MCP Server Integration¶
gpumod includes an MCP (Model Context Protocol) server that lets AI assistants manage GPU services directly. The server exposes tools for querying status, simulating VRAM, and switching modes.
All IDE configurations below assume you cloned gpumod and installed it
with uv sync. Adjust command paths if you used pip instead.
OpenTelemetry stdout pollution
gpumod depends on opentelemetry. Without OTEL_SDK_DISABLED=true in
the env block, the SDK may print a startup message to stdout on some
systems. This corrupts the JSON-RPC stream and causes MCP clients to
fail with Failed to parse JSONRPC message from server. Always include
"OTEL_SDK_DISABLED": "true" in your MCP server config.
Claude Code¶
Claude Code discovers MCP servers from .mcp.json in the project root.

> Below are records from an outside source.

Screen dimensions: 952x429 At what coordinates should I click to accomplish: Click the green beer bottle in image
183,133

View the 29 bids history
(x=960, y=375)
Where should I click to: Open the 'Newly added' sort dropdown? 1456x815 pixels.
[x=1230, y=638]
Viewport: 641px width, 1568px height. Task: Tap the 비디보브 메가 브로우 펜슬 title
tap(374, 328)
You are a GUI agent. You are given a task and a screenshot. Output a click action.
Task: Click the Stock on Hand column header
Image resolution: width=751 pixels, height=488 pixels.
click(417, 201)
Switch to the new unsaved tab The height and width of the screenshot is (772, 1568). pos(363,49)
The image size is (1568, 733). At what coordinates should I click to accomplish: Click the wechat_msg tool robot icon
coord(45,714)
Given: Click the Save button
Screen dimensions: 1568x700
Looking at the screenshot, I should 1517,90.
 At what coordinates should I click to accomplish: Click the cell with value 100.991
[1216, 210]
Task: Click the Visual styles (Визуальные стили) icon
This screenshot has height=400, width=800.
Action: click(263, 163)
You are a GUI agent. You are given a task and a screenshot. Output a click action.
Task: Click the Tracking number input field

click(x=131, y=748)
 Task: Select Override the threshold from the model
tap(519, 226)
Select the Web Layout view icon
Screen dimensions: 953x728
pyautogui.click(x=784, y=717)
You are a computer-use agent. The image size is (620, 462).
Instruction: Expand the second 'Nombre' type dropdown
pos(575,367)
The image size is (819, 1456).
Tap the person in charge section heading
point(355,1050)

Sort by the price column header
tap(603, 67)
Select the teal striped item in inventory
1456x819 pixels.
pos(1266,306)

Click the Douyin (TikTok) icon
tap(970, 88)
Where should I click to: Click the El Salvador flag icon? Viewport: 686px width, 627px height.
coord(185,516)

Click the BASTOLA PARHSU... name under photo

Create this file in your project (or home directory for global access):
{
"mcpServers": {
"gpumod": {
"command": "uv",
"args": ["--directory", "/path/to/gpumod", "run", "python", "-m", "gpumod.mcp_main"],
"env": {
"GPUMOD_DB_PATH": "~/.config/gpumod/gpumod.db",
"OTEL_SDK_DISABLED": "true"
}
}
}
}
Or add it via the CLI:
Cursor¶
Cursor reads MCP configuration from .cursor/mcp.json in the project
root. Create the file:
{
"mcpServers": {
"gpumod": {
"command": "uv",
"args": ["--directory", "/path/to/gpumod", "run", "python", "-m", "gpumod.mcp_main"],
"env": {
"GPUMOD_DB_PATH": "~/.config/gpumod/gpumod.db",
"OTEL_SDK_DISABLED": "true"
}
}
}
}
After saving, restart the Cursor agent or open Settings > MCP to verify the server is connected.
Claude Desktop¶
Add to ~/.config/claude/claude_desktop_config.json (Linux) or
~/Library/Application Support/Claude/claude_desktop_config.json (macOS):
{
"mcpServers": {
"gpumod": {
"command": "uv",
"args": ["--directory", "/path/to/gpumod", "run", "python", "-m", "gpumod.mcp_main"],
"env": {
"GPUMOD_DB_PATH": "~/.config/gpumod/gpumod.db",
"OTEL_SDK_DISABLED": "true"
}
}
}
}
Restart Claude Desktop after editing the config.
Antigravity (Google)¶
Antigravity stores MCP config in mcp_config.json. To edit it:
- Open the ... dropdown at the top of the agent panel
- Click Manage MCP Servers
- Click View raw config
- Add the gpumod entry:
{
"mcpServers": {
"gpumod": {
"command": "uv",
"args": ["--directory", "/path/to/gpumod", "run", "python", "-m", "gpumod.mcp_main"],
"env": {
"GPUMOD_DB_PATH": "~/.config/gpumod/gpumod.db",
"OTEL_SDK_DISABLED": "true"
}
}
}
}
Save and the server will connect automatically.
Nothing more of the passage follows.